**PROMPT**
Replace "GUI agent" with "screen assistant" throughout the lines below, and leave everything else unchanged.
+ + + +
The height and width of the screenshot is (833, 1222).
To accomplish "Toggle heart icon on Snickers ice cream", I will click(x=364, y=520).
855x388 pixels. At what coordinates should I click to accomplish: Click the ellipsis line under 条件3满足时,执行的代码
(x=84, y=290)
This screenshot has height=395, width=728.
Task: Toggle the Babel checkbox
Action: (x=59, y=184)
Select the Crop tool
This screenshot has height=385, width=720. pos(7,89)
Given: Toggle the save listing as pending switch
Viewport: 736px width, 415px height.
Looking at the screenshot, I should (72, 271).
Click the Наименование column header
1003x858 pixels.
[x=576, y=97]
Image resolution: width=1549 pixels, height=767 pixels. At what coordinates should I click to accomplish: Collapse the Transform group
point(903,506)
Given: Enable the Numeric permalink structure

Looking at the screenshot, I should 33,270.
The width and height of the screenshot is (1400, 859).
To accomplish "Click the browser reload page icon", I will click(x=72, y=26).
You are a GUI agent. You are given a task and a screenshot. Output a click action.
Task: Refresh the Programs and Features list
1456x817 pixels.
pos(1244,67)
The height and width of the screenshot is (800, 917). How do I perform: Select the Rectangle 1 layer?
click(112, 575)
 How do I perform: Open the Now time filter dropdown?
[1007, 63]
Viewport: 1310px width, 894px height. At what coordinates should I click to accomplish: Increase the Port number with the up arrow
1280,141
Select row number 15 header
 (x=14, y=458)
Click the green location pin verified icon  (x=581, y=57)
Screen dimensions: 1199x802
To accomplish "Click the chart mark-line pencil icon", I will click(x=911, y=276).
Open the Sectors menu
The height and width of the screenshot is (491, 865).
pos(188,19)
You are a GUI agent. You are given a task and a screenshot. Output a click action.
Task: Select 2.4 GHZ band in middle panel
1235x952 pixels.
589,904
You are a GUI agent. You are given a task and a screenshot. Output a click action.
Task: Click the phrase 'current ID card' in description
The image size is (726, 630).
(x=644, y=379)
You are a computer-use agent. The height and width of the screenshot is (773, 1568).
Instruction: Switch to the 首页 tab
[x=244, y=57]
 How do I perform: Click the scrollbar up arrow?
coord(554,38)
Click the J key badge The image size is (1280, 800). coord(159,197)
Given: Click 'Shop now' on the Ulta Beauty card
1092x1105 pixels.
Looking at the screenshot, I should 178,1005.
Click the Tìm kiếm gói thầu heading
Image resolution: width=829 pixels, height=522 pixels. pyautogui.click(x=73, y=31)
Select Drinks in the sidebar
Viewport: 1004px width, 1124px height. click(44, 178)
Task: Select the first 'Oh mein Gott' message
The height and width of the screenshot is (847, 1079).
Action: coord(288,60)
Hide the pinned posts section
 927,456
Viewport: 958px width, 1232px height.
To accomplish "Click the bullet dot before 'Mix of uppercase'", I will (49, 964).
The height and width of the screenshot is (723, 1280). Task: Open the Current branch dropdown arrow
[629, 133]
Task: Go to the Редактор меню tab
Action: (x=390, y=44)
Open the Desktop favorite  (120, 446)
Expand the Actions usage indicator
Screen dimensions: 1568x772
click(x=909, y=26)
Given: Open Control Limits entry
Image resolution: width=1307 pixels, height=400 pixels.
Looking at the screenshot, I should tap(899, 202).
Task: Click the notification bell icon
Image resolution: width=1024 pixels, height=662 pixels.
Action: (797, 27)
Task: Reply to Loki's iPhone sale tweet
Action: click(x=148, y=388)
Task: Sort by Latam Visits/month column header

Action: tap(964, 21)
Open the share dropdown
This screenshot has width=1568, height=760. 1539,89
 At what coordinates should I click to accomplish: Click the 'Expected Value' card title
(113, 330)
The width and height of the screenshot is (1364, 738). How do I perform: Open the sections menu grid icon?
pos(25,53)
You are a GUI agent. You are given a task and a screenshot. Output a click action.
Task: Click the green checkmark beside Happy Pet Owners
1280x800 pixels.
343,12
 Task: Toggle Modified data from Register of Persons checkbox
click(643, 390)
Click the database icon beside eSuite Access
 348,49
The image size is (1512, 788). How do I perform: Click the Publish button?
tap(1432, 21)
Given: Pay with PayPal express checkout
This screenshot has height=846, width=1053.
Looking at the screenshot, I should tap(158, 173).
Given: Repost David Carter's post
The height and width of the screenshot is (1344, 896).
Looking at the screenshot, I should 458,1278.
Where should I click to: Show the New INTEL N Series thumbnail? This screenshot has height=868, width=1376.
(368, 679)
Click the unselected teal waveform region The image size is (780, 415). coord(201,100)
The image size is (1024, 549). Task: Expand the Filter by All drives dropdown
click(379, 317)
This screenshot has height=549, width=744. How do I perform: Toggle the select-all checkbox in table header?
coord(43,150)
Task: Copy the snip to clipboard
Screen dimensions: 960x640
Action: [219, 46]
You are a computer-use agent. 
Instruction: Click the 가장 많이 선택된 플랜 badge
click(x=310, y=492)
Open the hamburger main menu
+ + + +
**FINAL ANSWER**
The height and width of the screenshot is (833, 1222).
To accomplish "Toggle heart icon on Snickers ice cream", I will click(x=364, y=520).
855x388 pixels. At what coordinates should I click to accomplish: Click the ellipsis line under 条件3满足时,执行的代码
(x=84, y=290)
This screenshot has height=395, width=728.
Task: Toggle the Babel checkbox
Action: (x=59, y=184)
Select the Crop tool
This screenshot has height=385, width=720. pos(7,89)
Given: Toggle the save listing as pending switch
Viewport: 736px width, 415px height.
Looking at the screenshot, I should (72, 271).
Click the Наименование column header
1003x858 pixels.
[x=576, y=97]
Image resolution: width=1549 pixels, height=767 pixels. At what coordinates should I click to accomplish: Collapse the Transform group
point(903,506)
Given: Enable the Numeric permalink structure

Looking at the screenshot, I should 33,270.
The width and height of the screenshot is (1400, 859).
To accomplish "Click the browser reload page icon", I will click(x=72, y=26).
You are a screen assistant. You are given a task and a screenshot. Output a click action.
Task: Refresh the Programs and Features list
1456x817 pixels.
pos(1244,67)
The height and width of the screenshot is (800, 917). How do I perform: Select the Rectangle 1 layer?
click(112, 575)
 How do I perform: Open the Now time filter dropdown?
[1007, 63]
Viewport: 1310px width, 894px height. At what coordinates should I click to accomplish: Increase the Port number with the up arrow
1280,141
Select row number 15 header
 (x=14, y=458)
Click the green location pin verified icon  (x=581, y=57)
Screen dimensions: 1199x802
To accomplish "Click the chart mark-line pencil icon", I will click(x=911, y=276).
Open the Sectors menu
The height and width of the screenshot is (491, 865).
pos(188,19)
You are a screen assistant. You are given a task and a screenshot. Output a click action.
Task: Select 2.4 GHZ band in middle panel
1235x952 pixels.
589,904
You are a screen assistant. You are given a task and a screenshot. Output a click action.
Task: Click the phrase 'current ID card' in description
The image size is (726, 630).
(x=644, y=379)
You are a computer-use agent. The height and width of the screenshot is (773, 1568).
Instruction: Switch to the 首页 tab
[x=244, y=57]
 How do I perform: Click the scrollbar up arrow?
coord(554,38)
Click the J key badge The image size is (1280, 800). coord(159,197)
Given: Click 'Shop now' on the Ulta Beauty card
1092x1105 pixels.
Looking at the screenshot, I should 178,1005.
Click the Tìm kiếm gói thầu heading
Image resolution: width=829 pixels, height=522 pixels. pyautogui.click(x=73, y=31)
Select Drinks in the sidebar
Viewport: 1004px width, 1124px height. click(44, 178)
Task: Select the first 'Oh mein Gott' message
The height and width of the screenshot is (847, 1079).
Action: coord(288,60)
Hide the pinned posts section
 927,456
Viewport: 958px width, 1232px height.
To accomplish "Click the bullet dot before 'Mix of uppercase'", I will (49, 964).
The height and width of the screenshot is (723, 1280). Task: Open the Current branch dropdown arrow
[629, 133]
Task: Go to the Редактор меню tab
Action: (x=390, y=44)
Open the Desktop favorite  (120, 446)
Expand the Actions usage indicator
Screen dimensions: 1568x772
click(x=909, y=26)
Given: Open Control Limits entry
Image resolution: width=1307 pixels, height=400 pixels.
Looking at the screenshot, I should tap(899, 202).
Task: Click the notification bell icon
Image resolution: width=1024 pixels, height=662 pixels.
Action: (797, 27)
Task: Reply to Loki's iPhone sale tweet
Action: click(x=148, y=388)
Task: Sort by Latam Visits/month column header

Action: tap(964, 21)
Open the share dropdown
This screenshot has width=1568, height=760. 1539,89
 At what coordinates should I click to accomplish: Click the 'Expected Value' card title
(113, 330)
The width and height of the screenshot is (1364, 738). How do I perform: Open the sections menu grid icon?
pos(25,53)
You are a screen assistant. You are given a task and a screenshot. Output a click action.
Task: Click the green checkmark beside Happy Pet Owners
1280x800 pixels.
343,12
 Task: Toggle Modified data from Register of Persons checkbox
click(643, 390)
Click the database icon beside eSuite Access
 348,49
The image size is (1512, 788). How do I perform: Click the Publish button?
tap(1432, 21)
Given: Pay with PayPal express checkout
This screenshot has height=846, width=1053.
Looking at the screenshot, I should tap(158, 173).
Given: Repost David Carter's post
The height and width of the screenshot is (1344, 896).
Looking at the screenshot, I should 458,1278.
Where should I click to: Show the New INTEL N Series thumbnail? This screenshot has height=868, width=1376.
(368, 679)
Click the unselected teal waveform region The image size is (780, 415). coord(201,100)
The image size is (1024, 549). Task: Expand the Filter by All drives dropdown
click(379, 317)
This screenshot has height=549, width=744. How do I perform: Toggle the select-all checkbox in table header?
coord(43,150)
Task: Copy the snip to clipboard
Screen dimensions: 960x640
Action: [219, 46]
You are a computer-use agent. 
Instruction: Click the 가장 많이 선택된 플랜 badge
click(x=310, y=492)
Open the hamburger main menu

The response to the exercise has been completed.